Die Freitagsfilme der ARD-Tochter Degeto sind schon geraume Zeit deutlich besser als ihr Ruf, aber diese Komödie ist dem Groschenromantitel zum Trotz ein echtes Schmuckstück. Dafür steht nicht zuletzt Edda Leesch. Die in erster Linie als Schauspielerin bekannte Autorin, die in die eigenen Drehbücher ("Das Glück ist eine Katze") gern auch reizvolle Nebenrollen für sich selbst einbaut, ist längst ein Garant für gute Unterhaltung. Ihre Kunst besteht darin, triviale Geschichten derart vergnüglich und durchaus anspruchsvoll zu verpacken, dass man sich selten unter Niveau amüsiert.
Antipathie zwischen Winzer und Anwältin
Auch "Wohin der Weg mich führt" erzählt eine dieser typischen Freitagsromanzen, die sich in ein bis zwei Sätzen zusammenfassen lassen: Johanna Christina Gehlen spielt eine Anwältin, die einem Winzer (Michael Fitz) die Kündigung für seinen Hof überbringen soll. "Es dauert nicht lange, bis die unterkühlte Juristin und der naturverbundene Winzer jenseits aller Paragraphen ihre Gemeinsamkeiten entdecken", verspricht der ARD-Pressetext, und das lässt erahnen, wie diese Geschichte hätte ausfallen können. Dass es anders gekommen ist, liegt auch an Regisseur Matthias Steurer. Der Österreicher hat bereits einige Leesch-Vorlagen verfilmt und mit der Ethno-Komödie "Zimtstern und Halbmond" ein echtes Degeto-Kleinod geschaffen. Trotzdem lebt "Wohin der Weg mich führt" in erster Linie von der Vielschichtigkeit der Handlung, von Figuren, die keineswegs so klischeehaft sind, wie sie scheinen, und von Schauspielern, die spürbare Freude an Leeschs kunstvollen, aber dennoch lebensnahen Dialogen haben.
Außerdem erzählt die Komödie nicht bloß eine, sondern ganz viele Geschichten, die jede für sich genug Stoff für eigene Filme böten. Die Antipathie zwischen Winzer und Anwältin ist nur die eine Seite. Auslöser ihrer erst juristisch geführten und dann immer persönlicher werdenden Zwistigkeiten ist ein uralter Bruderstreit: Winzer Jahn (Fitz) bewirtschaftet das Weingut seines verstorbenen Ziehvaters. Da das entsprechende Testament aber verschwunden ist, beansprucht der leibliche Sohn (Michael Lott) das Erbe für sich. Er will auf dem Grundstück an der Südlichen Weinstraße das in Filmen dieser Art unvermeidliche Wellness-Hotel errichten. Da Jahn auf die Anwaltspost nicht reagiert hat, soll die ehrgeizige Juristin Frankfurter Sarah Stein (Gehlen) im Auftrag ihres Chefs (Götz Otto) für klare Verhältnisse sorgen. Peter Jahn entpuppt sich allerdings als zäher Brocken: Er war selbst einst ein erfolgreicher Anwalt, bis sich sein Gewissen meldete und er ausstieg; entsprechend fundiert, aber auch pointenreich sind schon die ersten Wortgefechte zwischen dem sturen Winzer und der kratzbürstigen Großstädterin, die mit Pumps, Kostüm und Sportcabrio auf dem Hof so wunderbar deplatziert wirkt.

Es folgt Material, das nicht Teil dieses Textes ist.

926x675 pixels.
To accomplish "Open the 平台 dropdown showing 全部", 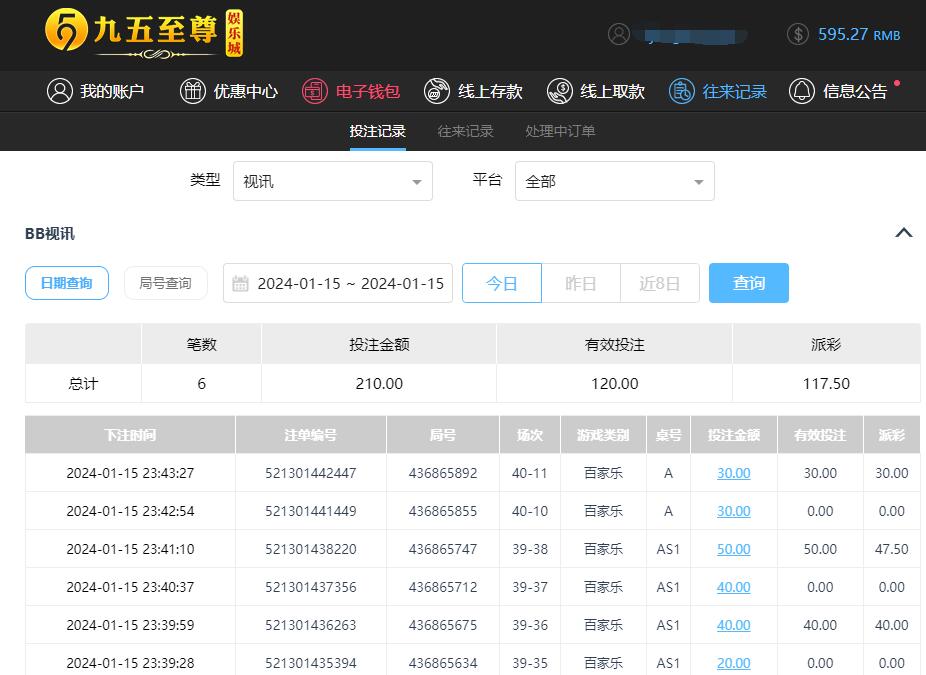I will tap(614, 182).
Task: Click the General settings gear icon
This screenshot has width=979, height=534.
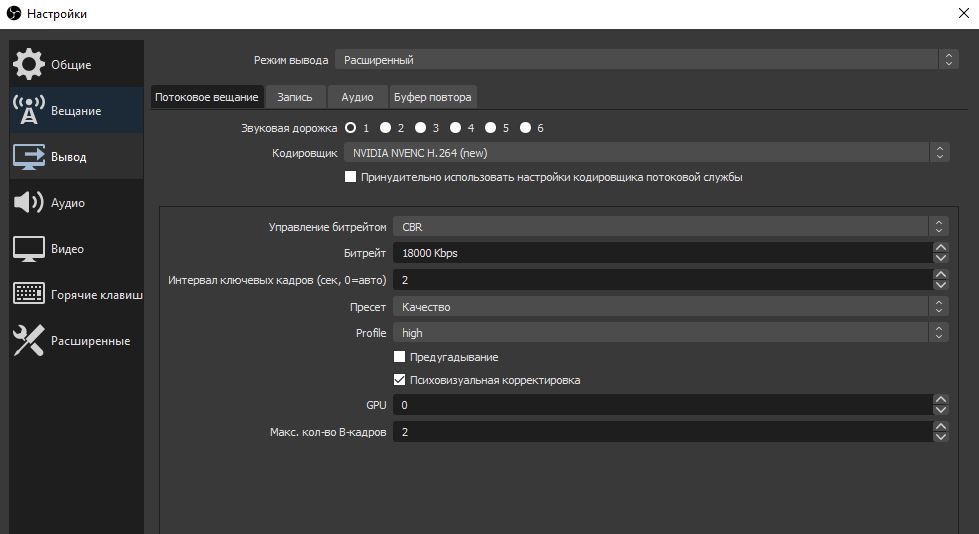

Und das ist bloß der Einstieg in einen Film, der immer wieder für Überraschungen sorgt, zumal jede Hauptfigur auch ihre Vorgeschichte hat. So stellt sich zum Beispiel raus, dass Sarah, die sich unfreiwillig auf dem Hof einnistet, ebenfalls auf einem Weingut aufgewachsen ist. Auch die Nebenfiguren sind weit mehr als bloß die üblichen Stichwortgeber. Peters Freund Torsten, genannt Torte (Jochen Nickel), will Sarah um jeden Preis imponieren und setzt dabei seine Ehe aufs Spiel. Gattin Gabi (Leesch) hält aber tapfer dagegen und schmiedet derweil ihre eigenen Komplotte, weshalb die Damen irgendwann mit der gleichen explodierten Dauerwelle rumlaufen. Gut geführt sind auch die drei Nachwuchsdarsteller, die Peters Pflegesöhne spielen; "Peter Pan und die verlorenen Jungs" heißt das Quartett im Dorf. Dass der Älteste Tortes Tochter liebt und sich der Jüngste zu Sarah hingezogen fühlt, führt zu weiten Verwicklungen, in deren Verlauf eine Ratte namens Tantchen und ein namenloses Stinktier maßgeblichen Einfluss auf den Ausgang der Geschichte haben.